SOURCE DOCUMENT:
---+---

Personal information
- Born: 1902 Samoa
- Died: 17 April 1968 (aged approximately 66) Victoria, Australia

Sport
- Sport: Swimming

Medal record
Swimming
European Championships
Representing Germany
| Gold medal – first place | 1926 Budapest | 100 m backstroke |
| Bronze medal – third place | 1927 Bologna | 100 m backstroke |

= Gustav Fröhlich (swimmer) =

German-Australian swimmer (1902–1968)

Gustav Fröhlich (also Frölich; 1902 – 17 April 1968) was a German-Australian swimmer and swimming coach.

During the 1920s he swam for the SC Hellas swimming club in Magdeburg. On 2 October 1921 he set a world record of 1.14 minutes for the 100 metres backstroke. Between 1921 and 1926 he was five times 100 metres backstroke champion in the German Championships. He won two European medals, gold in Budapest in 1926 and bronze in the following year, 1927, both in backstroke, as well as five national titles between 1921 and 1926.

He migrated to Australia during the 1930s where he became a noted swimming coach. He coached Lorraine Crapp to two gold records at the Melbourne Olympics in 1956. He also coached Faith Leech who won medals at the Melbourne Olympics in 1956 and Judy-Joy Davies who won a medal at the London Olympics in 1948.

Gustav-Frölich-Allee in Magdeburg is named after him.

---+---

STORED ROWS:
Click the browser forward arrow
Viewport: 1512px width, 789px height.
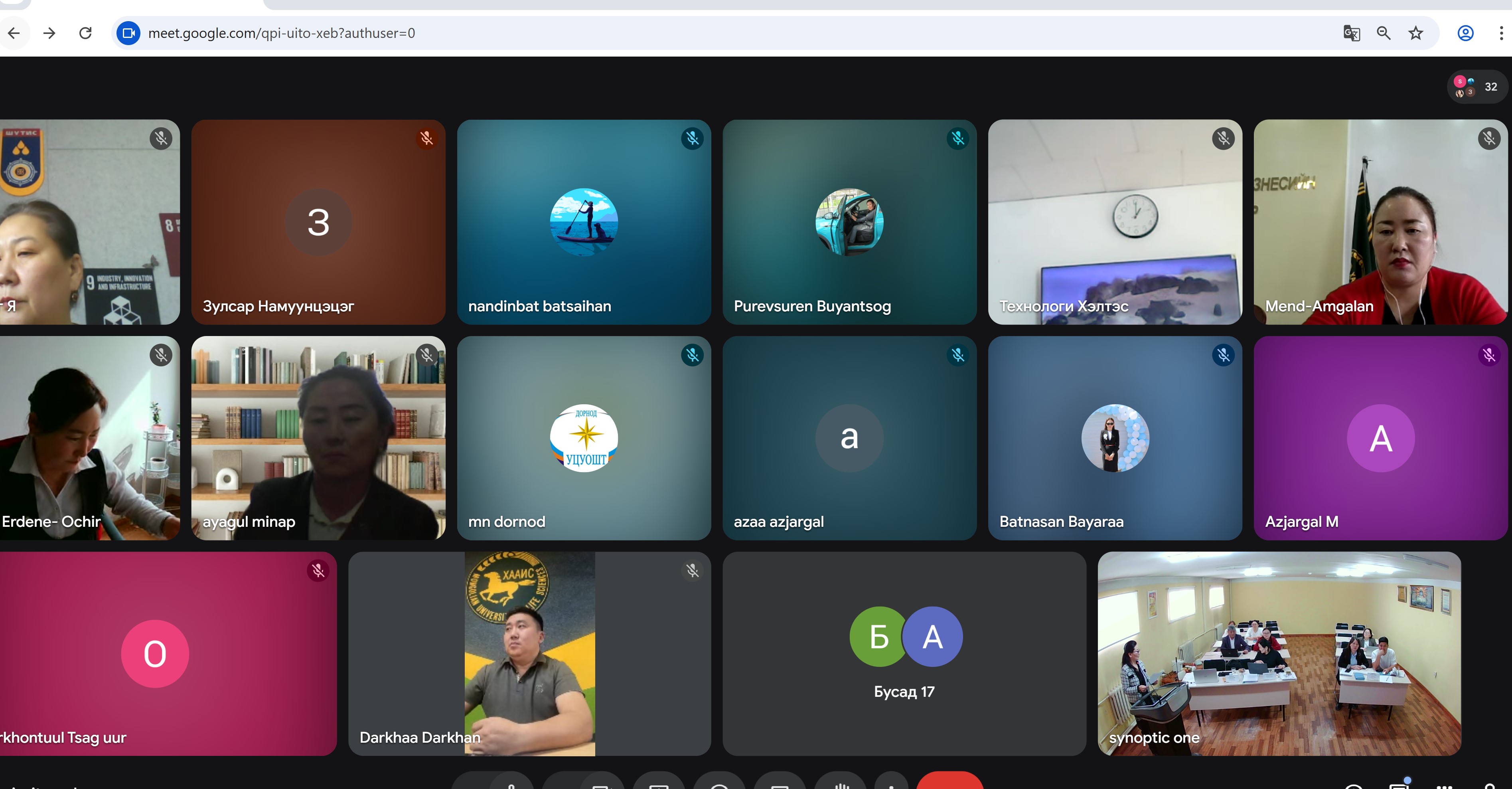(50, 33)
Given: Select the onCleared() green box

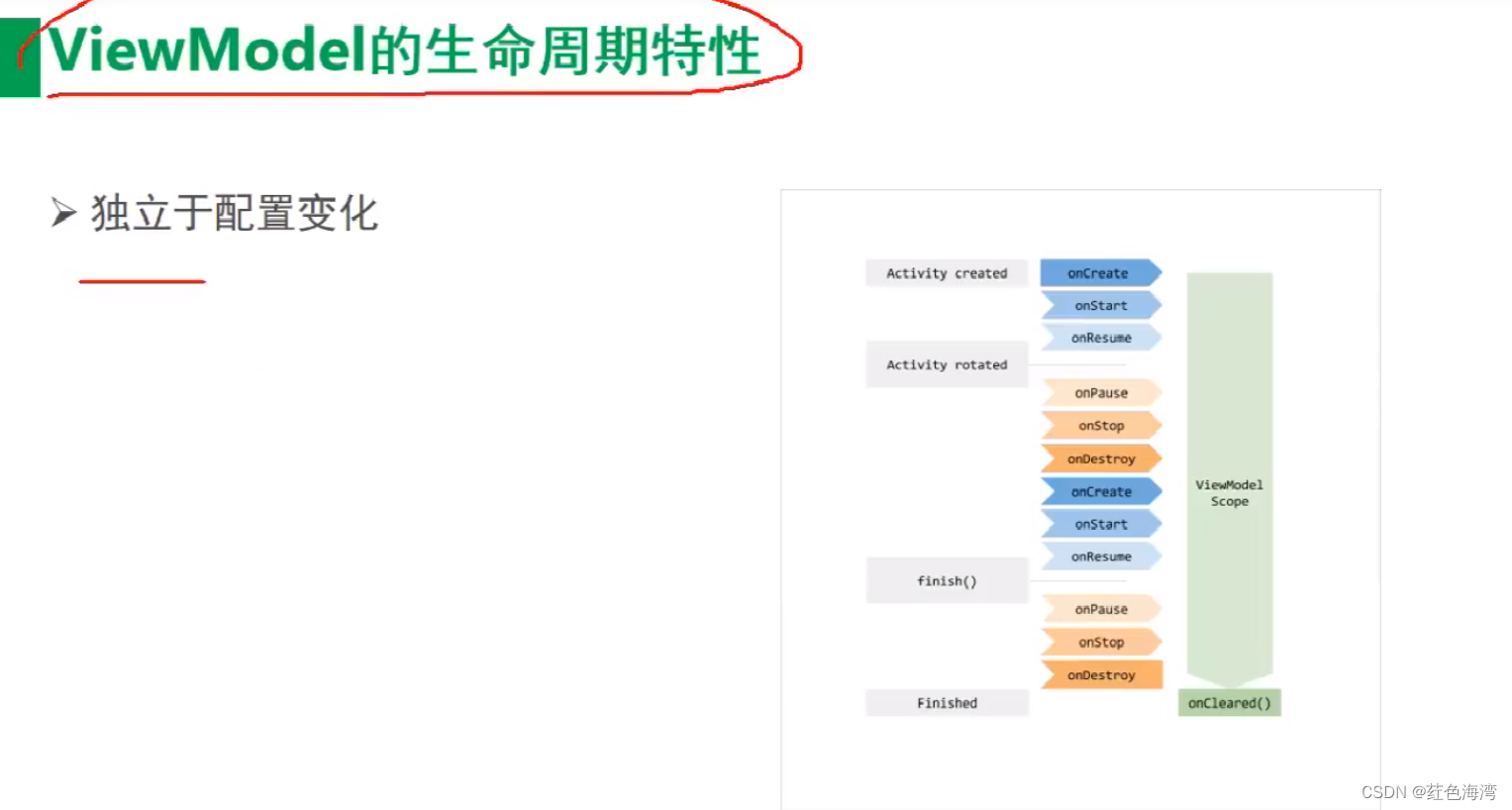Looking at the screenshot, I should click(1229, 703).
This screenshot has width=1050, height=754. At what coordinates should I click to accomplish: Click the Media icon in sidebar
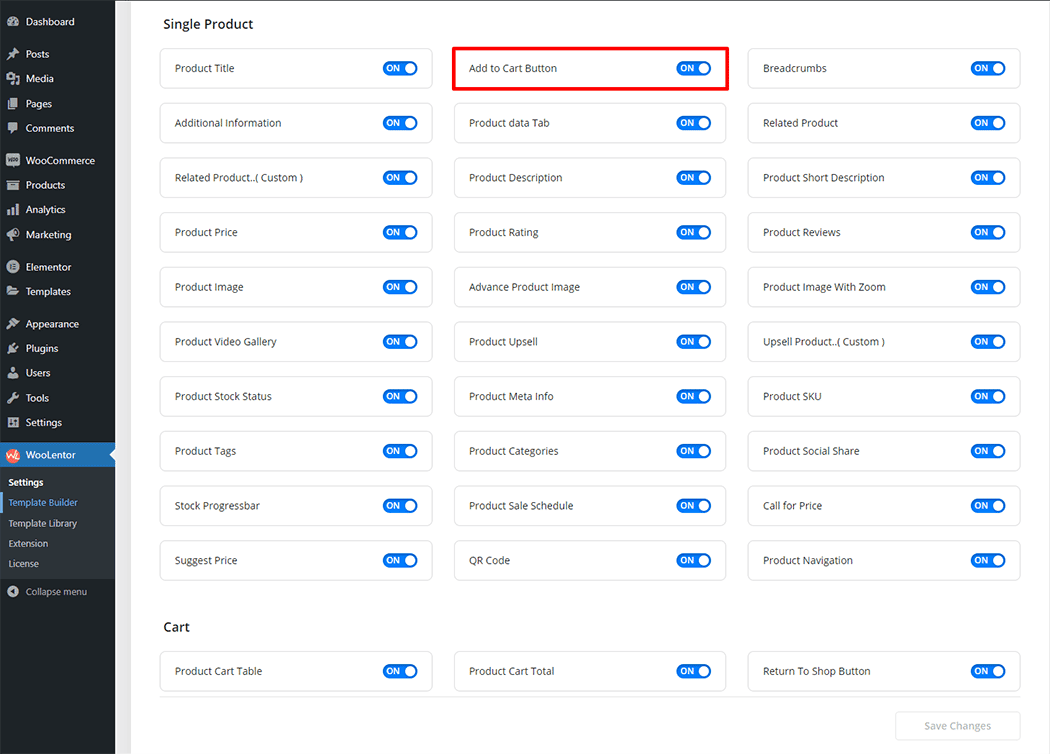tap(12, 79)
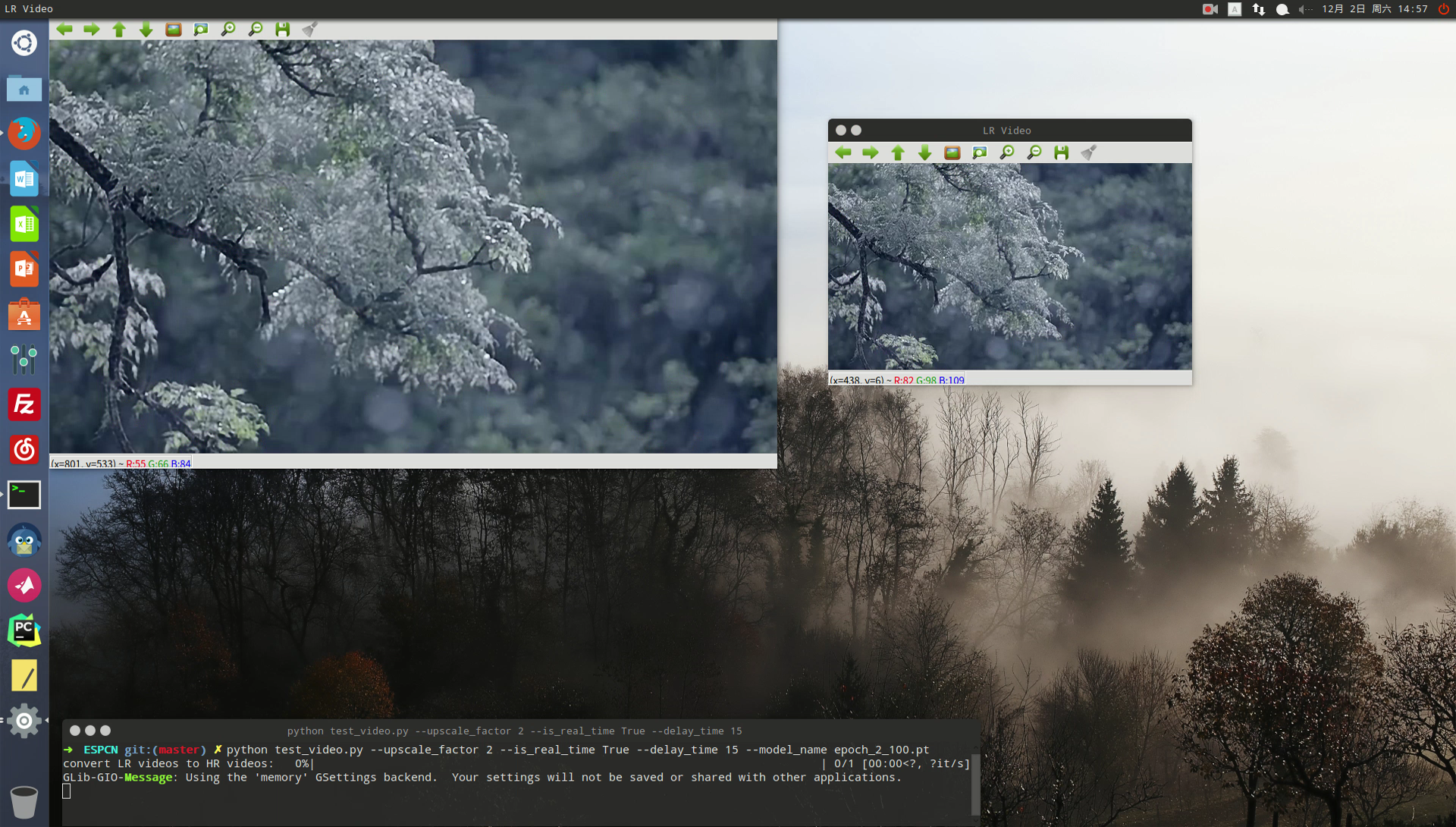
Task: Click zoom in icon in large video window
Action: click(228, 30)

---+---

EXERCISE DIRECTIONS: Could you reproduce the Gustav Fröhlich biography from "During the 1920s" to "1921 and 1926.", renaming "swimming club" to "sports club" wherever it occurs?

EXERCISE SOLUTION:
During the 1920s he swam for the SC Hellas sports club in Magdeburg. On 2 October 1921 he set a world record of 1.14 minutes for the 100 metres backstroke. Between 1921 and 1926 he was five times 100 metres backstroke champion in the German Championships. He won two European medals, gold in Budapest in 1926 and bronze in the following year, 1927, both in backstroke, as well as five national titles between 1921 and 1926.